**Instructions for the task**.
Quote each of the following records word for word, from the first line to the last.
==================================================
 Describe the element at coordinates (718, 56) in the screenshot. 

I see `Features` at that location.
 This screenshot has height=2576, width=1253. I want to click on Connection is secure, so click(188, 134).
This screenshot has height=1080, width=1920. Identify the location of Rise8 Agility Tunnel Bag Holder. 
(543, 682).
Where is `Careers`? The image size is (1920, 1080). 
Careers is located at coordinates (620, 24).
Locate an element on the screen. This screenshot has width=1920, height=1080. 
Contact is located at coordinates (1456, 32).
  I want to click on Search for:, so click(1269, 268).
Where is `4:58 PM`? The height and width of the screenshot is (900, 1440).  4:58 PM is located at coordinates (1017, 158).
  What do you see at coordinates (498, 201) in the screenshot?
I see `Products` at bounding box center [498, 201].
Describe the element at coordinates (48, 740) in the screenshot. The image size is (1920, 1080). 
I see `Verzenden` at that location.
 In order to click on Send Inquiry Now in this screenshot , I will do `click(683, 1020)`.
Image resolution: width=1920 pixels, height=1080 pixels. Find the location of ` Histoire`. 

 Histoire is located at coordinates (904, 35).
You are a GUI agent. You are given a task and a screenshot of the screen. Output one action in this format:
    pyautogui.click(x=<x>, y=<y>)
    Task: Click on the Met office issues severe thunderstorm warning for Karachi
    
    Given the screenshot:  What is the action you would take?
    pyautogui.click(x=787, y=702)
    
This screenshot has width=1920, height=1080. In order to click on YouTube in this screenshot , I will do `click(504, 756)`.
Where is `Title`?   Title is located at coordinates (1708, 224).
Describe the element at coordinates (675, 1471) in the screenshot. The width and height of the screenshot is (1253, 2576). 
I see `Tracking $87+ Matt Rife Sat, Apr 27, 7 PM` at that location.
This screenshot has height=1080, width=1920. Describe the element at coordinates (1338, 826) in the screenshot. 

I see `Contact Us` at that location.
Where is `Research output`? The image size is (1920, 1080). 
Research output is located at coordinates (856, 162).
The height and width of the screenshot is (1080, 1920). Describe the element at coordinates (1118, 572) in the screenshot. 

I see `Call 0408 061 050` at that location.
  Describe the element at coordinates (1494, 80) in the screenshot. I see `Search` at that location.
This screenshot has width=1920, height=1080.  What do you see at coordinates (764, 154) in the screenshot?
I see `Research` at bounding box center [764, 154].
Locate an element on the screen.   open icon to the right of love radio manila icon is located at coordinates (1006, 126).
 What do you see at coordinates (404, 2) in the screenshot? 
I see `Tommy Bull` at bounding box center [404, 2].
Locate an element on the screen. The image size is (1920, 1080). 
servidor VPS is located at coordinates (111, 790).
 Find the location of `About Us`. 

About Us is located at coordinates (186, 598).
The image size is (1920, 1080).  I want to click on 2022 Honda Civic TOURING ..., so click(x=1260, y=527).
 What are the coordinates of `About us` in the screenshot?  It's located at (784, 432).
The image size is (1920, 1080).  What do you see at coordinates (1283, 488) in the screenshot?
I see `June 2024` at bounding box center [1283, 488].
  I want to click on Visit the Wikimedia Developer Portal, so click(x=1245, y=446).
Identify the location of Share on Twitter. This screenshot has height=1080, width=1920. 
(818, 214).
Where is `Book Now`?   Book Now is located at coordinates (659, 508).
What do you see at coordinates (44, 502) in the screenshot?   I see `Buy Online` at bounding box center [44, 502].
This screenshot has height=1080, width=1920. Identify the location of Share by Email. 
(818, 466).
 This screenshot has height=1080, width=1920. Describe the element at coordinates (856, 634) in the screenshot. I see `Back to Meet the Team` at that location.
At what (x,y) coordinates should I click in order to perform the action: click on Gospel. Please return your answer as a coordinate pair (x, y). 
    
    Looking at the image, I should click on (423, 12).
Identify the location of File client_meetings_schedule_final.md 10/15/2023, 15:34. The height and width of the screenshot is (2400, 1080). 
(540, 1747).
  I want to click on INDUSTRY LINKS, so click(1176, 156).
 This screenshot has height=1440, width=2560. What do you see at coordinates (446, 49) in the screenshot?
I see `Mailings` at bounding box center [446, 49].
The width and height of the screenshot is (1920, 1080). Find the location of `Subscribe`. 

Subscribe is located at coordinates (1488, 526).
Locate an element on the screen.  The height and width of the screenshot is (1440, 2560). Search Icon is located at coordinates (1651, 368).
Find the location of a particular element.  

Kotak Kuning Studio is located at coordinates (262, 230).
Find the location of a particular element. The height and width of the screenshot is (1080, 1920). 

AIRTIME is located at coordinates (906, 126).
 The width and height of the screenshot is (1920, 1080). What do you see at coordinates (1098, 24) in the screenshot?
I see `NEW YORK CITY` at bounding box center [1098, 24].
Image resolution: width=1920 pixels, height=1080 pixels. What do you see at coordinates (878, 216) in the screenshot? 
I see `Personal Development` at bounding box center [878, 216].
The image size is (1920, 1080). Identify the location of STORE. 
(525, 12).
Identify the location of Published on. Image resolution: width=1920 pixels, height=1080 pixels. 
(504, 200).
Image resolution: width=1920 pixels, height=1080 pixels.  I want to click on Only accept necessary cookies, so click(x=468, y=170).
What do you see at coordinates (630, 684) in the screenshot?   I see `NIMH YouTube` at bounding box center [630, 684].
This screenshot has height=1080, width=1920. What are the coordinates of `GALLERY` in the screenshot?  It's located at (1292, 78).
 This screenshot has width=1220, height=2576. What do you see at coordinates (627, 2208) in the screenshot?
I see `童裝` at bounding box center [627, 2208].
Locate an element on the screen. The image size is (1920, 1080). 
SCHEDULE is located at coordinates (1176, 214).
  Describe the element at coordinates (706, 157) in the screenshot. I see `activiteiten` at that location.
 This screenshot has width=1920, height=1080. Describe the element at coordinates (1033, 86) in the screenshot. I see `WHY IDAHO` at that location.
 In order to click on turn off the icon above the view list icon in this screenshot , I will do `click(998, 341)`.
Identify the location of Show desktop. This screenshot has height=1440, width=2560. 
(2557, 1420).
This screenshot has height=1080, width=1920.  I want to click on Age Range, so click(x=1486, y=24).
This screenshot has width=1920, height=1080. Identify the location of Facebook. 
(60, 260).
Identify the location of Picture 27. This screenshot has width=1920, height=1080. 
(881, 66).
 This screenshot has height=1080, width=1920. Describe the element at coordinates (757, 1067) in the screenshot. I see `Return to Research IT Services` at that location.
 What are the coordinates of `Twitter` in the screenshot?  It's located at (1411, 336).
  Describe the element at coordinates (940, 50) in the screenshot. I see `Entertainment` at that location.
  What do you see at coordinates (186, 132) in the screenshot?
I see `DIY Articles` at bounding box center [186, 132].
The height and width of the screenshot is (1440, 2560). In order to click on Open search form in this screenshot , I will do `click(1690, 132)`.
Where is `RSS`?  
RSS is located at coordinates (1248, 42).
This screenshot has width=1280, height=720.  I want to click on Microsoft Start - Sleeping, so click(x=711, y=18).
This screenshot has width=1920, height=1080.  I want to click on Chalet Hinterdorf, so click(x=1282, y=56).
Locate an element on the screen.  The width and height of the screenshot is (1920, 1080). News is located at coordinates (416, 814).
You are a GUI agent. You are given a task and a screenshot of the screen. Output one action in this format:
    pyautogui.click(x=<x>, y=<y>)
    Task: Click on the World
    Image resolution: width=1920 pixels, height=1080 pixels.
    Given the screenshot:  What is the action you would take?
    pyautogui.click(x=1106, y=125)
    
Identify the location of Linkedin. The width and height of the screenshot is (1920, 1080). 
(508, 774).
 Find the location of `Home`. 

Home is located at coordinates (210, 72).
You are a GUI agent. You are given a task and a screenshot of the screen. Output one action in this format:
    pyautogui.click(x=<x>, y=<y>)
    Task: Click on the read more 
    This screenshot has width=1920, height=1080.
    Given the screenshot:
==================================================
**Task answer**.
 Describe the element at coordinates (718, 56) in the screenshot. 

I see `Features` at that location.
 This screenshot has height=2576, width=1253. I want to click on Connection is secure, so click(188, 134).
This screenshot has height=1080, width=1920. Identify the location of Rise8 Agility Tunnel Bag Holder. 
(543, 682).
Where is `Careers`? The image size is (1920, 1080). 
Careers is located at coordinates (620, 24).
Locate an element on the screen. This screenshot has width=1920, height=1080. 
Contact is located at coordinates (1456, 32).
  I want to click on Search for:, so click(1269, 268).
Where is `4:58 PM`? The height and width of the screenshot is (900, 1440).  4:58 PM is located at coordinates (1017, 158).
  What do you see at coordinates (498, 201) in the screenshot?
I see `Products` at bounding box center [498, 201].
Describe the element at coordinates (48, 740) in the screenshot. The image size is (1920, 1080). 
I see `Verzenden` at that location.
 In order to click on Send Inquiry Now in this screenshot , I will do `click(683, 1020)`.
Image resolution: width=1920 pixels, height=1080 pixels. Find the location of ` Histoire`. 

 Histoire is located at coordinates (904, 35).
You are a GUI agent. You are given a task and a screenshot of the screen. Output one action in this format:
    pyautogui.click(x=<x>, y=<y>)
    Task: Click on the Met office issues severe thunderstorm warning for Karachi
    
    Given the screenshot:  What is the action you would take?
    pyautogui.click(x=787, y=702)
    
This screenshot has width=1920, height=1080. In order to click on YouTube in this screenshot , I will do `click(504, 756)`.
Where is `Title`?   Title is located at coordinates (1708, 224).
Describe the element at coordinates (675, 1471) in the screenshot. The width and height of the screenshot is (1253, 2576). 
I see `Tracking $87+ Matt Rife Sat, Apr 27, 7 PM` at that location.
This screenshot has height=1080, width=1920. Describe the element at coordinates (1338, 826) in the screenshot. 

I see `Contact Us` at that location.
Where is `Research output`? The image size is (1920, 1080). 
Research output is located at coordinates (856, 162).
The height and width of the screenshot is (1080, 1920). Describe the element at coordinates (1118, 572) in the screenshot. 

I see `Call 0408 061 050` at that location.
  Describe the element at coordinates (1494, 80) in the screenshot. I see `Search` at that location.
This screenshot has width=1920, height=1080.  What do you see at coordinates (764, 154) in the screenshot?
I see `Research` at bounding box center [764, 154].
Locate an element on the screen.   open icon to the right of love radio manila icon is located at coordinates (1006, 126).
 What do you see at coordinates (404, 2) in the screenshot? 
I see `Tommy Bull` at bounding box center [404, 2].
Locate an element on the screen. The image size is (1920, 1080). 
servidor VPS is located at coordinates (111, 790).
 Find the location of `About Us`. 

About Us is located at coordinates (186, 598).
The image size is (1920, 1080).  I want to click on 2022 Honda Civic TOURING ..., so click(x=1260, y=527).
 What are the coordinates of `About us` in the screenshot?  It's located at (784, 432).
The image size is (1920, 1080).  What do you see at coordinates (1283, 488) in the screenshot?
I see `June 2024` at bounding box center [1283, 488].
  I want to click on Visit the Wikimedia Developer Portal, so click(x=1245, y=446).
Identify the location of Share on Twitter. This screenshot has height=1080, width=1920. 
(818, 214).
Where is `Book Now`?   Book Now is located at coordinates (659, 508).
What do you see at coordinates (44, 502) in the screenshot?   I see `Buy Online` at bounding box center [44, 502].
This screenshot has height=1080, width=1920. Identify the location of Share by Email. 
(818, 466).
 This screenshot has height=1080, width=1920. Describe the element at coordinates (856, 634) in the screenshot. I see `Back to Meet the Team` at that location.
At what (x,y) coordinates should I click in order to perform the action: click on Gospel. Please return your answer as a coordinate pair (x, y). 
    
    Looking at the image, I should click on (423, 12).
Identify the location of File client_meetings_schedule_final.md 10/15/2023, 15:34. The height and width of the screenshot is (2400, 1080). 
(540, 1747).
  I want to click on INDUSTRY LINKS, so click(1176, 156).
 This screenshot has height=1440, width=2560. What do you see at coordinates (446, 49) in the screenshot?
I see `Mailings` at bounding box center [446, 49].
The width and height of the screenshot is (1920, 1080). Find the location of `Subscribe`. 

Subscribe is located at coordinates (1488, 526).
Locate an element on the screen.  The height and width of the screenshot is (1440, 2560). Search Icon is located at coordinates (1651, 368).
Find the location of a particular element.  

Kotak Kuning Studio is located at coordinates (262, 230).
Find the location of a particular element. The height and width of the screenshot is (1080, 1920). 

AIRTIME is located at coordinates (906, 126).
 The width and height of the screenshot is (1920, 1080). What do you see at coordinates (1098, 24) in the screenshot?
I see `NEW YORK CITY` at bounding box center [1098, 24].
Image resolution: width=1920 pixels, height=1080 pixels. What do you see at coordinates (878, 216) in the screenshot? 
I see `Personal Development` at bounding box center [878, 216].
The image size is (1920, 1080). Identify the location of STORE. 
(525, 12).
Identify the location of Published on. Image resolution: width=1920 pixels, height=1080 pixels. 
(504, 200).
Image resolution: width=1920 pixels, height=1080 pixels.  I want to click on Only accept necessary cookies, so click(x=468, y=170).
What do you see at coordinates (630, 684) in the screenshot?   I see `NIMH YouTube` at bounding box center [630, 684].
This screenshot has height=1080, width=1920. What are the coordinates of `GALLERY` in the screenshot?  It's located at (1292, 78).
 This screenshot has width=1220, height=2576. What do you see at coordinates (627, 2208) in the screenshot?
I see `童裝` at bounding box center [627, 2208].
Locate an element on the screen. The image size is (1920, 1080). 
SCHEDULE is located at coordinates (1176, 214).
  Describe the element at coordinates (706, 157) in the screenshot. I see `activiteiten` at that location.
 This screenshot has width=1920, height=1080. Describe the element at coordinates (1033, 86) in the screenshot. I see `WHY IDAHO` at that location.
 In order to click on turn off the icon above the view list icon in this screenshot , I will do `click(998, 341)`.
Identify the location of Show desktop. This screenshot has height=1440, width=2560. 
(2557, 1420).
This screenshot has height=1080, width=1920.  I want to click on Age Range, so click(x=1486, y=24).
This screenshot has width=1920, height=1080. Identify the location of Facebook. 
(60, 260).
Identify the location of Picture 27. This screenshot has width=1920, height=1080. 
(881, 66).
 This screenshot has height=1080, width=1920. Describe the element at coordinates (757, 1067) in the screenshot. I see `Return to Research IT Services` at that location.
 What are the coordinates of `Twitter` in the screenshot?  It's located at (1411, 336).
  Describe the element at coordinates (940, 50) in the screenshot. I see `Entertainment` at that location.
  What do you see at coordinates (186, 132) in the screenshot?
I see `DIY Articles` at bounding box center [186, 132].
The height and width of the screenshot is (1440, 2560). In order to click on Open search form in this screenshot , I will do `click(1690, 132)`.
Where is `RSS`?  
RSS is located at coordinates (1248, 42).
This screenshot has width=1280, height=720.  I want to click on Microsoft Start - Sleeping, so click(x=711, y=18).
This screenshot has width=1920, height=1080.  I want to click on Chalet Hinterdorf, so click(x=1282, y=56).
Locate an element on the screen.  The width and height of the screenshot is (1920, 1080). News is located at coordinates (416, 814).
You are a GUI agent. You are given a task and a screenshot of the screen. Output one action in this format:
    pyautogui.click(x=<x>, y=<y>)
    Task: Click on the World
    Image resolution: width=1920 pixels, height=1080 pixels.
    Given the screenshot:  What is the action you would take?
    pyautogui.click(x=1106, y=125)
    
Identify the location of Linkedin. The width and height of the screenshot is (1920, 1080). 
(508, 774).
 Find the location of `Home`. 

Home is located at coordinates (210, 72).
You are a GUI agent. You are given a task and a screenshot of the screen. Output one action in this format:
    pyautogui.click(x=<x>, y=<y>)
    Task: Click on the read more 
    This screenshot has width=1920, height=1080.
    Given the screenshot:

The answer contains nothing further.